BofAML survey finds pessimistic trends among investors
Bank of America Merrill Lynch’s (BofAML) latest monthly snapshot of the investor community reveals a number of areas that are attracting pessimistic sentiments.
Seventy-four percent of investors surveyed now believe the global economy is in the late-cycle stage – that is, possibly reaching its peak, with the next stage being some form of downturn.

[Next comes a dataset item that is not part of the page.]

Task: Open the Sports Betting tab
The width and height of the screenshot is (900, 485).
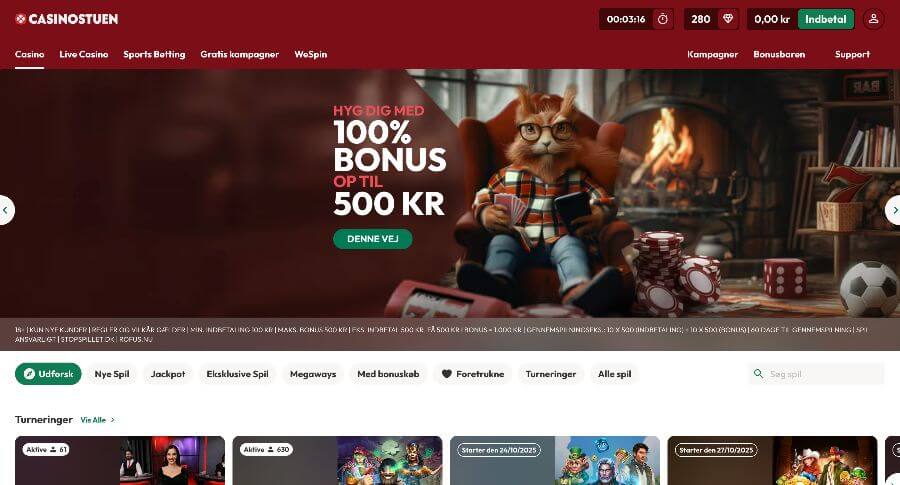Action: [154, 54]

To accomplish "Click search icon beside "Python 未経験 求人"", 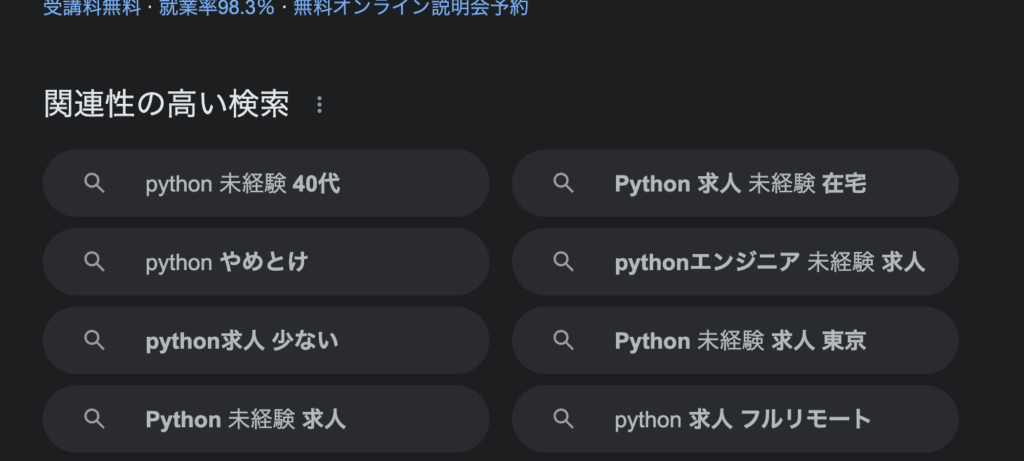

This is the highest level ever in the survey’s 24-year history.
The threat of a trade war tops the list of tail risks most commonly cited by investors (30 percent), followed by the threat of rising inflation (23 percent) and a slowdown in global growth (16 percent), according to the BofAML March Global Fund Manager Survey.
As a result of these concerns, investors are reducing risk by increasing allocations to ‘defensives’ such as staples (food and household items), real estate investment trusts, the US and banks, with the allocation to banks climbing to the second-highest level on record, at 36 percent. Investors are also rotating out of cyclicals and value plays including energy, discretionary and materials. Pessimism toward UK equities has also hit an all-time high, with 42 percent of investors surveyed saying they are underweight in the region.
‘Cracks in the bull case are starting to emerge, with fund managers citing concerns over trade, stagflation and leverage,’ says Michael Hartnett, chief investment strategist at BofAML, in a statement. ‘Investors have yet to act on these fears, however, as rates and earnings are keeping the bulls bullish.’
The survey was conducted on March 9-15 and involved 201 respondent firms with $579 bn in assets under management.